Compilation of stack based vm-code

Mat

unread,

May 9, 2011, 1:38:57 PM5/9/11

to

Hello,

I'm working at current on a simple compiler for a vm of my own and try
to compile vm-code in respect to there stack state. At current the
compiler caches up to three data-stack entries in some register and
replacing stack-accesses though direct register operations for states
with less than four elements. My problem is to find an elegant way to
update the state for code which involves accesses to more then three
stack-elements which is compiled with only tos cached. At current, all
registers except tos are pushed and popped at demand but that can't be
an optimal way to go. Probably it would be a good idea to transform
the vm code in some kind of secondary IL which consumes max. 2 stack
elements but not sure.

Stephen Pelc

unread,

May 9, 2011, 1:55:11 PM5/9/11

to

On Mon, 9 May 2011 10:38:57 -0700 (PDT), Mat <dam...@web.de> wrote:

>I'm working at current on a simple compiler for a vm of my own and try
>to compile vm-code in respect to there stack state.

See Peter Knaggs thesis:
http://www.rigwit.co.uk/thesis/index.html

Also papers about the VFX code generator:
http://www.complang.tuwien.ac.at/anton/euroforth/ef98/pelc98.pdf
http://www.mpeforth.com/arena/insidevfx.pdf

Most of this is quite old now.

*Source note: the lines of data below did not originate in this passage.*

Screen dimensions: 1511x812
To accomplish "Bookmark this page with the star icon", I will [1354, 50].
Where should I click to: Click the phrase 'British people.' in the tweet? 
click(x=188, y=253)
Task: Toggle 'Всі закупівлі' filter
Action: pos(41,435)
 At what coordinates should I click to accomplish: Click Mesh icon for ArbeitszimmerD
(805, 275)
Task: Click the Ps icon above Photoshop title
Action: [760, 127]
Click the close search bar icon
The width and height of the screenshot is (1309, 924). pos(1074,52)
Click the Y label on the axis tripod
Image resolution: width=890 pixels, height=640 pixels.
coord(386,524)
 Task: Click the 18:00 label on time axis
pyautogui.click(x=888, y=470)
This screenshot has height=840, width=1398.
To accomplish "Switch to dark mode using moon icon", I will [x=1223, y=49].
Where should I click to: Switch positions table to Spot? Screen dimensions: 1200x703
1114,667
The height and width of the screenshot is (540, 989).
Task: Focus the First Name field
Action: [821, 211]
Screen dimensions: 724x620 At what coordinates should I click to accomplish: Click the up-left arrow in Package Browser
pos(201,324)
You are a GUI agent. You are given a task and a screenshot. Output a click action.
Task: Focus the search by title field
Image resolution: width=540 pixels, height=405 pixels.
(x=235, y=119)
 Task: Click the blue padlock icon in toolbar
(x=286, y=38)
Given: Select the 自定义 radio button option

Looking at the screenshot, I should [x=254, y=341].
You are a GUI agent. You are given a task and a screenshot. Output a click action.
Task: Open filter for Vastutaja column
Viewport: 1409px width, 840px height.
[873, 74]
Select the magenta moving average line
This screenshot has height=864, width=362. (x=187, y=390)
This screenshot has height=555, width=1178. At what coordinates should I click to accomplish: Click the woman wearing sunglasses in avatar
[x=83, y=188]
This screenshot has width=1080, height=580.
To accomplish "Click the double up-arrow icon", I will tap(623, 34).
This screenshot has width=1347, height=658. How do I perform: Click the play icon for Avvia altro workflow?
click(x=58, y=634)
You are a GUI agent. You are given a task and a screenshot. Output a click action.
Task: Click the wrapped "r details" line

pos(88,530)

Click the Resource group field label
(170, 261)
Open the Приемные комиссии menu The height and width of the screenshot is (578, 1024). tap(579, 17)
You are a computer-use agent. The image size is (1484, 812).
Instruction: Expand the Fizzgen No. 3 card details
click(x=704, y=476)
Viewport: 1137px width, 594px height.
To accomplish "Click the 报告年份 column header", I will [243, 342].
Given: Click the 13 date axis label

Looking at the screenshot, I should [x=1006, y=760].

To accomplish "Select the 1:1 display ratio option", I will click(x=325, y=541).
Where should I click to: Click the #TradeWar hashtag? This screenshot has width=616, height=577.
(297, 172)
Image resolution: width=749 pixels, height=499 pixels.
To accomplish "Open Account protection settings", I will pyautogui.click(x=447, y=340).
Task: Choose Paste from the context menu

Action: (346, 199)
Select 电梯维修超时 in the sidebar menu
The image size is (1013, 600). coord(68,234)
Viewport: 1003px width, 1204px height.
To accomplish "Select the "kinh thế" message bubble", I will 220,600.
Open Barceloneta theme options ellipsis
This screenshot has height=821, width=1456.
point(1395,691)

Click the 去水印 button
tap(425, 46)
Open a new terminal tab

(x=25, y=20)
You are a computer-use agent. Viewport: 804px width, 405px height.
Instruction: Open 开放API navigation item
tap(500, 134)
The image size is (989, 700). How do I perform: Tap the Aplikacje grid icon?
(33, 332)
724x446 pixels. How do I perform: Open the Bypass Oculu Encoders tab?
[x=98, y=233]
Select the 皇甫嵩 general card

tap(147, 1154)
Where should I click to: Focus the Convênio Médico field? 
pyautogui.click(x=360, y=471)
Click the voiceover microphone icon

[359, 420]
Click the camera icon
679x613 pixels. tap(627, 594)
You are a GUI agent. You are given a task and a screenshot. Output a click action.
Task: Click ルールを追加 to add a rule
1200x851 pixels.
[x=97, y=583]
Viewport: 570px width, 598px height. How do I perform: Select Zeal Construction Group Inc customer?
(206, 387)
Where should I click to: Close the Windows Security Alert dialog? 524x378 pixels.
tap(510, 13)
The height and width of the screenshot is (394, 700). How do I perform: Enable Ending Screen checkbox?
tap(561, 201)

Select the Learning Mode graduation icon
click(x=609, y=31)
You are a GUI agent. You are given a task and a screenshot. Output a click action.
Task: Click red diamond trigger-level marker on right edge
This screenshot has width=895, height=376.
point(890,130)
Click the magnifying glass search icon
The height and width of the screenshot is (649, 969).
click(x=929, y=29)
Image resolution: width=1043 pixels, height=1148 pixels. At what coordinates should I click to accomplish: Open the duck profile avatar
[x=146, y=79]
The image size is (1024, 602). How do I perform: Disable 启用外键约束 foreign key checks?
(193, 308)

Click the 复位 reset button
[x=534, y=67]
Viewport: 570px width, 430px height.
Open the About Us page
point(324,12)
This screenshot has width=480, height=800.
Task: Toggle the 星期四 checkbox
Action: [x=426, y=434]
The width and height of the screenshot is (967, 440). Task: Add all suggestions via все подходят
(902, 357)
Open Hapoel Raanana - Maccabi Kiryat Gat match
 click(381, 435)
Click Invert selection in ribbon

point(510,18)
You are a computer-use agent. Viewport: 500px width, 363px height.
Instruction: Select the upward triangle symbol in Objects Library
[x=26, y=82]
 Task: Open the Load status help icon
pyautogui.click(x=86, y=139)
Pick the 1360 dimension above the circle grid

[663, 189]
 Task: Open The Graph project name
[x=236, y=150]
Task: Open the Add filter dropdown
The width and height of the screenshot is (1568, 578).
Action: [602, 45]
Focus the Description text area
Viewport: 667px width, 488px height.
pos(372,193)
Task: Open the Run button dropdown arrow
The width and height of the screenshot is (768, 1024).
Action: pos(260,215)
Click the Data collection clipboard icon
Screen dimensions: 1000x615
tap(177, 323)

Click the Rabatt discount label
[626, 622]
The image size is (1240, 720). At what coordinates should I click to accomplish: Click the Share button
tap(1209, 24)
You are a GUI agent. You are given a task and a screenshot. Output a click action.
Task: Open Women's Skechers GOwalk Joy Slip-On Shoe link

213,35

In general, you'll find that caching
more than one register at basic block boundaries is not a good idea.

Stephen

--
Stephen Pelc, steph...@mpeforth.com
MicroProcessor Engineering Ltd - More Real, Less Time
133 Hill Lane, Southampton SO15 5AF, England
tel: +44 (0)23 8063 1441, fax: +44 (0)23 8033 9691
web: http://www.mpeforth.com - free VFX Forth downloads

Mat

unread,

May 9, 2011, 2:17:36 PM5/9/11

to

On 9 Mai, 19:55, stephen...@mpeforth.com (Stephen Pelc) wrote:

> On Mon, 9 May 2011 10:38:57 -0700 (PDT), Mat <damb...@web.de> wrote:
> >I'm working at current on a simple compiler for a vm of my own and try
> >to compile vm-code in respect to there stack state.
>
> See Peter Knaggs thesis:
> http://www.rigwit.co.uk/thesis/index.html
>
> Also papers about the VFX code generator:
> http://www.complang.tuwien.ac.at/anton/euroforth/ef98/pelc98.pdf
> http://www.mpeforth.com/arena/insidevfx.pdf
>
> Most of this is quite old now. In general, you'll find that caching
> more than one register at basic block boundaries is not a good idea.
>
> Stephen
>
> --

> Stephen Pelc, stephen...@mpeforth.com

> MicroProcessor Engineering Ltd - More Real, Less Time
> 133 Hill Lane, Southampton SO15 5AF, England
> tel: +44 (0)23 8063 1441, fax: +44 (0)23 8033 9691
> web:http://www.mpeforth.com- free VFX Forth downloads

Thanks, the papers are very helpful.

Pablo Hugo Reda

unread,

May 9, 2011, 3:34:03 PM5/9/11

to

I'm working in a compiler too, don't work full now but I try a lot of
ideas.

My current state is keep the stack form for every word compiled,
I start with form 0, TOS in eax, esi in pointer to NOS
form 1, when TOS and NOS in registers
form 2, when TOS, NOS and next value in registers.
the compiler in stack form 0 is trivial but the code generated is the
worst.
the main idea is gain stack form with registers.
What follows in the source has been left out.